Task item: In the records below, find the lines that include the string "Enable" and report how many there are, nothing else.

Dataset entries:
********

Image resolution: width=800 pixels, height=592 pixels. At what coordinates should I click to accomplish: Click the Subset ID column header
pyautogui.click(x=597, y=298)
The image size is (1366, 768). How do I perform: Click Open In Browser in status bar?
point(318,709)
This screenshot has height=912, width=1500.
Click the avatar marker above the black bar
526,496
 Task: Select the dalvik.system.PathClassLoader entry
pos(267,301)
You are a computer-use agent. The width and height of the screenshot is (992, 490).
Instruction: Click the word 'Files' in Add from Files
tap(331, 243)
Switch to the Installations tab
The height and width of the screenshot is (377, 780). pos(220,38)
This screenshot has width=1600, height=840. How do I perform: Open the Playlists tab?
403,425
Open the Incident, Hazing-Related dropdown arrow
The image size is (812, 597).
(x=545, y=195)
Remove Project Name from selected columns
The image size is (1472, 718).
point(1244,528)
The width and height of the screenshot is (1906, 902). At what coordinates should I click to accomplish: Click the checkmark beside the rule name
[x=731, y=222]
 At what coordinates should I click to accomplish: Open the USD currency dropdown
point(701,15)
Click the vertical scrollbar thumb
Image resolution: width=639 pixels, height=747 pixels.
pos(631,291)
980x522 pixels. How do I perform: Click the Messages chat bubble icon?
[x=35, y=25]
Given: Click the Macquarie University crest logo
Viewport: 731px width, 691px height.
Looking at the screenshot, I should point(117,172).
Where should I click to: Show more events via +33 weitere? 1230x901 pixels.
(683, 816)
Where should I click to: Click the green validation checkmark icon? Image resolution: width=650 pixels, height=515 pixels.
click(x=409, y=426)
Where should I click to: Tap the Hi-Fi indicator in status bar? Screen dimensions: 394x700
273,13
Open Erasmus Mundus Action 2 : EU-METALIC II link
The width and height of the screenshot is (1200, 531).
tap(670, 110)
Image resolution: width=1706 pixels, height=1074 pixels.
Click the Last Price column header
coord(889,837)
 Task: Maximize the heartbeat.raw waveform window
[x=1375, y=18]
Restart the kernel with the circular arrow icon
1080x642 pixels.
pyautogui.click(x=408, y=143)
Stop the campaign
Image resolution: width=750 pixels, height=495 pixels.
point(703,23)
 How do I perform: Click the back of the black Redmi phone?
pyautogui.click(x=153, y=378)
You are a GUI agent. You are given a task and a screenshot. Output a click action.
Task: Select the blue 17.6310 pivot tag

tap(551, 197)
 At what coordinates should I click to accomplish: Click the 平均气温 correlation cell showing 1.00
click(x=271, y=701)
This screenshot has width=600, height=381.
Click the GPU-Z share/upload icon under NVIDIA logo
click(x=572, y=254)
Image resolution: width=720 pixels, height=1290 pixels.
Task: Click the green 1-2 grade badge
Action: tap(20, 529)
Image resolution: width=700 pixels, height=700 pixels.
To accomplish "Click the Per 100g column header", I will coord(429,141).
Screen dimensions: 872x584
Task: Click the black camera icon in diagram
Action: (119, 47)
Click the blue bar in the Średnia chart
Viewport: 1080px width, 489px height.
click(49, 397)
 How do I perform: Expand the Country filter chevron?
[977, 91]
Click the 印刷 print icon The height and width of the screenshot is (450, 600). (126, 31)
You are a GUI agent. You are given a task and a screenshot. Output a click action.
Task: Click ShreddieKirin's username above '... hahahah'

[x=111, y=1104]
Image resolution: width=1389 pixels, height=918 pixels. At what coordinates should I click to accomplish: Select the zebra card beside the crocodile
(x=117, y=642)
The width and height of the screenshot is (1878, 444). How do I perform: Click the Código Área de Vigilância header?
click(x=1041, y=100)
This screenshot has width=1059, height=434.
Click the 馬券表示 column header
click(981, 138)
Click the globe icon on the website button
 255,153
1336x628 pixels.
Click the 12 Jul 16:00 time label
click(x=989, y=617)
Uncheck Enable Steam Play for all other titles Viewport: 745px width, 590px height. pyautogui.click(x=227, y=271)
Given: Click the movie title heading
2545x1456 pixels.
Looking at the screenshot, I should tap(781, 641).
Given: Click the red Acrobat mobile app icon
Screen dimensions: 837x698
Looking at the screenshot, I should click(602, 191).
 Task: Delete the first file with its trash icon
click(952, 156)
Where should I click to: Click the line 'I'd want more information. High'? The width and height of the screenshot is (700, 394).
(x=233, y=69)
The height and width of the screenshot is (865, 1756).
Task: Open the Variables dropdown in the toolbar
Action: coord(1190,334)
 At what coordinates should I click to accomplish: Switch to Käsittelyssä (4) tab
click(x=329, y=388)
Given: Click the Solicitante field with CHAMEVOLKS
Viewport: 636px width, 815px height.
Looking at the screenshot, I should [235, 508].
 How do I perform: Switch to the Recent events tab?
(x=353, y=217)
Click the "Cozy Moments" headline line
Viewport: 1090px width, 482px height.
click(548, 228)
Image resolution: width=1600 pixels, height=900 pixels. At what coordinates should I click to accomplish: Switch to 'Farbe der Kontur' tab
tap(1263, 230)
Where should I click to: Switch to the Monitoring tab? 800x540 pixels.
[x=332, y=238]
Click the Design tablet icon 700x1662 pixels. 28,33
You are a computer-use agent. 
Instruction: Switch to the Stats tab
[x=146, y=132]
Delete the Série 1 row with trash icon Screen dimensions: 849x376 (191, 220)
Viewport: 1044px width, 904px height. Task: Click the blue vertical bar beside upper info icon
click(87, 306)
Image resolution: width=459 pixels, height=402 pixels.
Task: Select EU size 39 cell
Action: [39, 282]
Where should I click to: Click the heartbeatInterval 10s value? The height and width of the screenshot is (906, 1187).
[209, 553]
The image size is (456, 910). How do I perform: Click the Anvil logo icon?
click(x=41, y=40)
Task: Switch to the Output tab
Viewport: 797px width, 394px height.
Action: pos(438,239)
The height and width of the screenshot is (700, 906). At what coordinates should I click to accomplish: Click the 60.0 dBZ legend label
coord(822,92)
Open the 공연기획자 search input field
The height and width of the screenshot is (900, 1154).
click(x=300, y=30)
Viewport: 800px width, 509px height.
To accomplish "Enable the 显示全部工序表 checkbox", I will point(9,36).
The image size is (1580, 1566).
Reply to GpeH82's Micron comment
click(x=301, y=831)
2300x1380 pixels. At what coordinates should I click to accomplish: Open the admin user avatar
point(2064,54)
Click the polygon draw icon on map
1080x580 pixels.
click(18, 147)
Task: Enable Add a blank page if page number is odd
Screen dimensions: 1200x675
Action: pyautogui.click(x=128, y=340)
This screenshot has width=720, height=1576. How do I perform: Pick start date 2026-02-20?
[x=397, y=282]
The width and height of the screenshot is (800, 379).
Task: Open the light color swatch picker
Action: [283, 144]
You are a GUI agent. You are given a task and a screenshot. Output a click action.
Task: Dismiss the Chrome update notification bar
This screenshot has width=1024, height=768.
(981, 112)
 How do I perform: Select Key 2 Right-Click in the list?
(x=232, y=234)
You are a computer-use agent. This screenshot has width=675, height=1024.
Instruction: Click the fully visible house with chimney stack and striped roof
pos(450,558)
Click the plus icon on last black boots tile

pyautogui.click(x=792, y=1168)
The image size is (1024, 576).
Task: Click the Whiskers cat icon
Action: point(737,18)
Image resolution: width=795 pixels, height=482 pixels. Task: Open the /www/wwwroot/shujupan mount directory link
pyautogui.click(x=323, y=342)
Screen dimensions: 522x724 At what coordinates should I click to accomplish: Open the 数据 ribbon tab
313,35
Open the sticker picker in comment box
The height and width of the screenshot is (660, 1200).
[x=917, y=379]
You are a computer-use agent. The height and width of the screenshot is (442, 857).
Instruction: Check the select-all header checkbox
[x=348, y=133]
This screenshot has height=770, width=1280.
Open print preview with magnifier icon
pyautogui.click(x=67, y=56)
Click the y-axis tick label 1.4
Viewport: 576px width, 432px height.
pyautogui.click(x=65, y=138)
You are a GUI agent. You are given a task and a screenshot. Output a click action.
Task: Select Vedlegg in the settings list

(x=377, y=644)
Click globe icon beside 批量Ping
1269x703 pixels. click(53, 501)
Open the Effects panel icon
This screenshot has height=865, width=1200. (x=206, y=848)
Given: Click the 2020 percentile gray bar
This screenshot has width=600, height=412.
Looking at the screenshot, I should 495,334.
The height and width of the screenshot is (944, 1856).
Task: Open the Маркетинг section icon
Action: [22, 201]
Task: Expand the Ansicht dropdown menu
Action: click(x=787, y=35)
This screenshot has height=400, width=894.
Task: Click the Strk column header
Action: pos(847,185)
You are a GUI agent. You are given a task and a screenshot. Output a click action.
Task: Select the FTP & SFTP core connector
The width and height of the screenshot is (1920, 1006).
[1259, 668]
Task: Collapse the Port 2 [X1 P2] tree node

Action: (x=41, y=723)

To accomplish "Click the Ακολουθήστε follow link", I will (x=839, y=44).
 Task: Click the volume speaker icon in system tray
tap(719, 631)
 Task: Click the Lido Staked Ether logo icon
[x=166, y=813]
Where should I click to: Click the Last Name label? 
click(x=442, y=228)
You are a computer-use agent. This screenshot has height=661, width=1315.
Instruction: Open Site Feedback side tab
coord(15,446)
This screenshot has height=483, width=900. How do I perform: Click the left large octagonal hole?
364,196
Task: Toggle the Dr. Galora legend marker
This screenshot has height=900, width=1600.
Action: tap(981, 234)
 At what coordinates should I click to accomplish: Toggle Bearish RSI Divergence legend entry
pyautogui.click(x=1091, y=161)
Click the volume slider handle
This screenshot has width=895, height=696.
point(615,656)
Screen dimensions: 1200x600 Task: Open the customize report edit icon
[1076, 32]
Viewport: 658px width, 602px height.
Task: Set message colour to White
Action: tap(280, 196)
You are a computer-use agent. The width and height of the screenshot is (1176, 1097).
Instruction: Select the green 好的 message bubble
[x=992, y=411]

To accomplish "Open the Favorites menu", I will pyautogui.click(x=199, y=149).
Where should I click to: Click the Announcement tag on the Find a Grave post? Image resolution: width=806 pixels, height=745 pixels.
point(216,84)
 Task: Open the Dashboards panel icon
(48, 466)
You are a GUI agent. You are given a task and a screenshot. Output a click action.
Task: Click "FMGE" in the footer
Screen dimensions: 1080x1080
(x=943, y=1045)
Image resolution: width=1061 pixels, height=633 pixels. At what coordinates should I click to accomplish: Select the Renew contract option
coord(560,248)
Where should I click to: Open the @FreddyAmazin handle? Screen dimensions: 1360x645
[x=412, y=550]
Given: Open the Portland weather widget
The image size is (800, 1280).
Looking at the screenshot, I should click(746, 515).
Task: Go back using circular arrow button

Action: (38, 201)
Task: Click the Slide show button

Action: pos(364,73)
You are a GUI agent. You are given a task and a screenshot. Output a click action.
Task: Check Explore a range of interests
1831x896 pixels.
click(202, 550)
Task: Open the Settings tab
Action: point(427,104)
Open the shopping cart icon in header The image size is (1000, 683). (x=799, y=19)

********

Reply: 3